■ Input for this task ■
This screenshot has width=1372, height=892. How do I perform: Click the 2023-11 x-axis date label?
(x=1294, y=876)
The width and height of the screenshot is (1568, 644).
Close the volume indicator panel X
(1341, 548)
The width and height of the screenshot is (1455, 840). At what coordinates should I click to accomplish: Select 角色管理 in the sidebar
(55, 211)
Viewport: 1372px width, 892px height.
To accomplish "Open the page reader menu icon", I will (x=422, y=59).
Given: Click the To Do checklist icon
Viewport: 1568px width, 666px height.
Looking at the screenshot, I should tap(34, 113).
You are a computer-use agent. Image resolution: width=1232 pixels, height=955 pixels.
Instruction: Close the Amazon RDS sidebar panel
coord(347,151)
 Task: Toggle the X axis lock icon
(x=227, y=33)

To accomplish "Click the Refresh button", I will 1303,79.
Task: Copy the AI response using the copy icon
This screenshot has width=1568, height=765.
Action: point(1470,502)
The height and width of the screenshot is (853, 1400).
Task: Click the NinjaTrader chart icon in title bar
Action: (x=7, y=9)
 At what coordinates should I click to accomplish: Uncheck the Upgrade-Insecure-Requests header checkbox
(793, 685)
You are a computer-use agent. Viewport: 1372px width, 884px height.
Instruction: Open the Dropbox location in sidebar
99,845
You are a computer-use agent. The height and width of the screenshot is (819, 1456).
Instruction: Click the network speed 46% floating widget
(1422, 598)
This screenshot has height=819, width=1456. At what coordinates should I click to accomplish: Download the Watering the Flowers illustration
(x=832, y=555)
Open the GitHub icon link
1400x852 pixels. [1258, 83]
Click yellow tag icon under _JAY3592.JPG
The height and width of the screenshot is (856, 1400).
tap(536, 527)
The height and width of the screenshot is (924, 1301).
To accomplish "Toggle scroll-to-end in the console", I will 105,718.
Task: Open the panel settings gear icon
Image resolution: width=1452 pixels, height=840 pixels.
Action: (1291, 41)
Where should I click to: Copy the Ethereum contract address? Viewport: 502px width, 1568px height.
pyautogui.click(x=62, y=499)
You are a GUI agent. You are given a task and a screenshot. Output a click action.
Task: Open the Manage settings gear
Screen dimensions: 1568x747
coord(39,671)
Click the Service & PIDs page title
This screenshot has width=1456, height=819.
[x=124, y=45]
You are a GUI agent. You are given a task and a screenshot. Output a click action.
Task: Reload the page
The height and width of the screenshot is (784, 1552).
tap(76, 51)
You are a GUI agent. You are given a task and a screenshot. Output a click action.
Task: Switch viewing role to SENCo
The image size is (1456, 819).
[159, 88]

■ Task ■
From the line containing "Task: Switch viewing role to SENCo" to the last line of the material, please quote every line exactly and only those.

■ Finished task ■
Task: Switch viewing role to SENCo
The image size is (1456, 819).
[159, 88]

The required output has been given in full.